_Activity_
Copy out all of the entries exactly as they appear.

_Provided entries_

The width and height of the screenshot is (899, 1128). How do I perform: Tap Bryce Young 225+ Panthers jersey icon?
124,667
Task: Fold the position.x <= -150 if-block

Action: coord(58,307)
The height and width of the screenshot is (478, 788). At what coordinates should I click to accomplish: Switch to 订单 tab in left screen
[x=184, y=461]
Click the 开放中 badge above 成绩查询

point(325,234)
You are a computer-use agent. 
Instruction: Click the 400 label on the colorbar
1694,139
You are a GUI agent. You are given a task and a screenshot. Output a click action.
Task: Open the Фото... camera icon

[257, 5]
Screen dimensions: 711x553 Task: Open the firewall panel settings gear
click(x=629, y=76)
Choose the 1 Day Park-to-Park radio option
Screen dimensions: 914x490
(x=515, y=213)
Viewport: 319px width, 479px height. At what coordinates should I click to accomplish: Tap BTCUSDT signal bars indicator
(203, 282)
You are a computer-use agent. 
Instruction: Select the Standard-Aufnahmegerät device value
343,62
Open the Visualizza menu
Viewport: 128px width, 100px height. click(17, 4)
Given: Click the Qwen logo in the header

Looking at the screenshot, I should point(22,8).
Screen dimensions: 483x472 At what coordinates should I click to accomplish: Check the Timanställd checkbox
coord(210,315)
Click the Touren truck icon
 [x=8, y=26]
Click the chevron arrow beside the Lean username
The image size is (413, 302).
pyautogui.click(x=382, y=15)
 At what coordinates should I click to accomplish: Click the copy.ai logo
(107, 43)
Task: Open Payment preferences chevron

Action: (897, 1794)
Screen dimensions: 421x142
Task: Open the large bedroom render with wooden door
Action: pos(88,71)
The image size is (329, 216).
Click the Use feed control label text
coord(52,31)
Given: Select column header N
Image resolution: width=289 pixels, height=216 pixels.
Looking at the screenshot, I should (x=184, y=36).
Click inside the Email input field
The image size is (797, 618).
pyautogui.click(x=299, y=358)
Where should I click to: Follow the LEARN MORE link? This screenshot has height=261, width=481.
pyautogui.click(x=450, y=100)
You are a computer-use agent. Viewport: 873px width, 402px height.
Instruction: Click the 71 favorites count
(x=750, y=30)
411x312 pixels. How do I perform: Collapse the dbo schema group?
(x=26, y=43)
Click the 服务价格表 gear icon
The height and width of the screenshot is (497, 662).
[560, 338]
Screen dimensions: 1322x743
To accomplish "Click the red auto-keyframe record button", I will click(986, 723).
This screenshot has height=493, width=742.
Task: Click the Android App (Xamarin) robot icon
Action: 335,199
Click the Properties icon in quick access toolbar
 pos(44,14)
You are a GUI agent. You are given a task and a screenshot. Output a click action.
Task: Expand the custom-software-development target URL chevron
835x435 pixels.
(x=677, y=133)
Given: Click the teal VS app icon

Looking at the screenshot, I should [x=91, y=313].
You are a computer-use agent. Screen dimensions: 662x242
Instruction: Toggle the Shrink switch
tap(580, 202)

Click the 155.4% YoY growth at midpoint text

_Expected output_
The width and height of the screenshot is (899, 1128). How do I perform: Tap Bryce Young 225+ Panthers jersey icon?
124,667
Task: Fold the position.x <= -150 if-block

Action: coord(58,307)
The height and width of the screenshot is (478, 788). At what coordinates should I click to accomplish: Switch to 订单 tab in left screen
[x=184, y=461]
Click the 开放中 badge above 成绩查询

point(325,234)
You are a computer-use agent. 
Instruction: Click the 400 label on the colorbar
1694,139
You are a GUI agent. You are given a task and a screenshot. Output a click action.
Task: Open the Фото... camera icon

[257, 5]
Screen dimensions: 711x553 Task: Open the firewall panel settings gear
click(x=629, y=76)
Choose the 1 Day Park-to-Park radio option
Screen dimensions: 914x490
(x=515, y=213)
Viewport: 319px width, 479px height. At what coordinates should I click to accomplish: Tap BTCUSDT signal bars indicator
(203, 282)
You are a computer-use agent. 
Instruction: Select the Standard-Aufnahmegerät device value
343,62
Open the Visualizza menu
Viewport: 128px width, 100px height. click(17, 4)
Given: Click the Qwen logo in the header

Looking at the screenshot, I should point(22,8).
Screen dimensions: 483x472 At what coordinates should I click to accomplish: Check the Timanställd checkbox
coord(210,315)
Click the Touren truck icon
 [x=8, y=26]
Click the chevron arrow beside the Lean username
The image size is (413, 302).
pyautogui.click(x=382, y=15)
 At what coordinates should I click to accomplish: Click the copy.ai logo
(107, 43)
Task: Open Payment preferences chevron

Action: (897, 1794)
Screen dimensions: 421x142
Task: Open the large bedroom render with wooden door
Action: pos(88,71)
The image size is (329, 216).
Click the Use feed control label text
coord(52,31)
Given: Select column header N
Image resolution: width=289 pixels, height=216 pixels.
Looking at the screenshot, I should (x=184, y=36).
Click inside the Email input field
The image size is (797, 618).
pyautogui.click(x=299, y=358)
Where should I click to: Follow the LEARN MORE link? This screenshot has height=261, width=481.
pyautogui.click(x=450, y=100)
You are a computer-use agent. Viewport: 873px width, 402px height.
Instruction: Click the 71 favorites count
(x=750, y=30)
411x312 pixels. How do I perform: Collapse the dbo schema group?
(x=26, y=43)
Click the 服务价格表 gear icon
The height and width of the screenshot is (497, 662).
[560, 338]
Screen dimensions: 1322x743
To accomplish "Click the red auto-keyframe record button", I will click(986, 723).
This screenshot has height=493, width=742.
Task: Click the Android App (Xamarin) robot icon
Action: 335,199
Click the Properties icon in quick access toolbar
 pos(44,14)
You are a GUI agent. You are given a task and a screenshot. Output a click action.
Task: Expand the custom-software-development target URL chevron
835x435 pixels.
(x=677, y=133)
Given: Click the teal VS app icon

Looking at the screenshot, I should [x=91, y=313].
You are a computer-use agent. Screen dimensions: 662x242
Instruction: Toggle the Shrink switch
tap(580, 202)

Click the 155.4% YoY growth at midpoint text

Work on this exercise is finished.